OriCell Therapeutics Raises Over $120M in Series B Financing

OriCell Therapeutics (Shanghai) Co., Ltd. , a Shangai, China-based developer of novel immunotherapies to satisfy globally unmet clinical needs, closed a Series B financing totaling over US$120m.

The round was jointly led by Qiming Venture Partners and Quan Capital with participation from Chinese investment funds, as well as existing shareholder C&D Emerging Capital.

The company intends to use the funds for the development of its cell therapy pipeline, and the proprietary discovery platform, as well as for the construction of a manufacturing plant for both clinical and commercial purposes.

Led by Helen Yang, Chairman and CEO, OriCell has constructed 4 versatile and patented technology platforms: Ori®Ab antibody discovery technology platform, Ori®CAR CAR-T technology platform featuring high memory and high vitality, Ori®TIL, a stable and controllable cell culture platform for efficient expansion, and Ori®UCAR, a universal, convenient, and efficient CAR-T technology platform.

Its Investigational New Drug (IND) submission for Ori-C101, the company’s first internally developed CAR-T product targeting GPC3 for the treatment of advanced liver cancer, was accepted by the National Medical Products Administration (NMPA) of China in June of this year. OriCAR-017, China’s first GPRC5D CAR-T product developed by OriCell for the treatment of relapsed and refractory multiple myeloma (RRMM) confirmed the product’s potential with clinical results from the investigator-initiated phase I trial (POLARIS) presented in an oral presentation at the 2022 ASCO and EHA2022 annual meetings, respectively. Presently, the company is accelerating its registration and clinical development in China and the United States.
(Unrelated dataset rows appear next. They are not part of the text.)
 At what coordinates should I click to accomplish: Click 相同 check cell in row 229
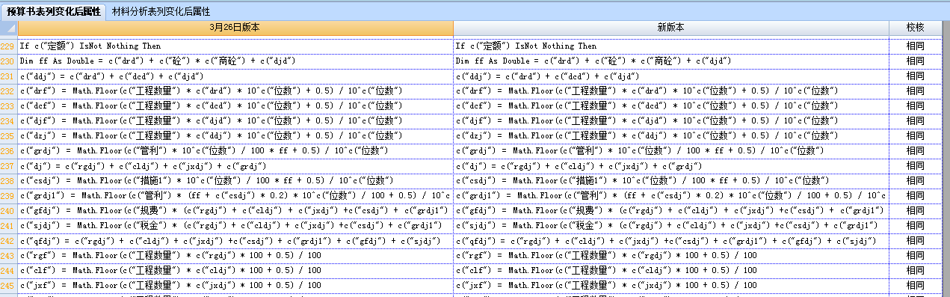coord(915,46)
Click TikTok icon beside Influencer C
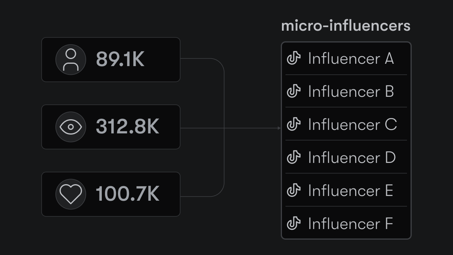Screen dimensions: 453x255 point(293,124)

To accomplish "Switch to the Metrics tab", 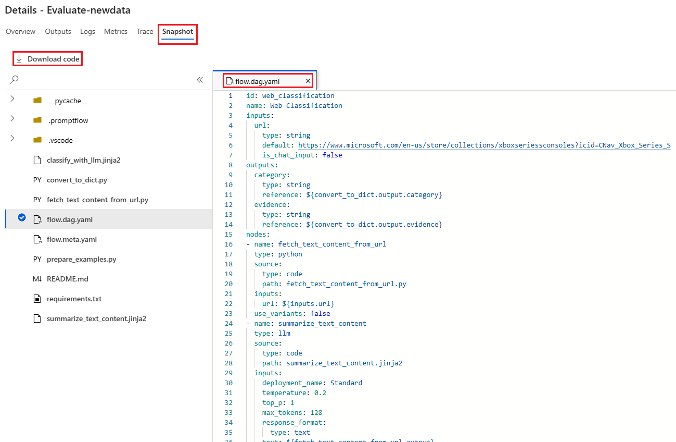I will 116,32.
An exclusive global license agreement for Ori®Bs-001 (ATG101) was reached with Antengene in 2019. Ori®Bs-001 (ATG101) is a  PD-L/4-1BB bispecific antibody and has received the implied approval from the Center for Drug Evaluation (CDE) in China in March this year after receiving IND from the U.S. Food and Drug Administration (FDA) and Clinical Trials Notification (CTN) from the Australian Therapeutic Goods Administration (TGA).